§ WHAT TO WORK ON:
Some entries follow. Reproduce exactly the lines starting at the one with "You are a computer-use agent. The" and stopping after the one with "The width and height of the screenshot is (357, 300).".

§ DATA SUPPLIED:

━━━━━━━━

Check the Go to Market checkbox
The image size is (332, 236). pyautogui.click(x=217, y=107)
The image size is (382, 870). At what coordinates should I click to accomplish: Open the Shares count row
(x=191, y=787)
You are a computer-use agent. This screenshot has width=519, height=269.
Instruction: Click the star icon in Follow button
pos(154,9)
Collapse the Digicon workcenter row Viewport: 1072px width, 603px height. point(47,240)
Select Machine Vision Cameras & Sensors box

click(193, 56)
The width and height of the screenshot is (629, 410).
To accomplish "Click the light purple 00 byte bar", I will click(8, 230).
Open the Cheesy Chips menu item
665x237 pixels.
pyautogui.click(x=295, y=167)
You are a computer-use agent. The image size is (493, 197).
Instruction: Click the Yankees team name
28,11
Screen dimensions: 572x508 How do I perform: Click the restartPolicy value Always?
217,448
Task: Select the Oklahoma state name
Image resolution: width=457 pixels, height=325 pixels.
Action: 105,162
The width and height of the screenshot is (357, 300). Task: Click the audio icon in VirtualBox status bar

━━━━━━━━

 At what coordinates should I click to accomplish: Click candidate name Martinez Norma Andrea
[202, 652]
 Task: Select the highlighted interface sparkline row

━━━━━━━━

§ RESPONSE TO THE EXERCISE:
You are a computer-use agent. The image size is (493, 197).
Instruction: Click the Yankees team name
28,11
Screen dimensions: 572x508 How do I perform: Click the restartPolicy value Always?
217,448
Task: Select the Oklahoma state name
Image resolution: width=457 pixels, height=325 pixels.
Action: 105,162
The width and height of the screenshot is (357, 300). Task: Click the audio icon in VirtualBox status bar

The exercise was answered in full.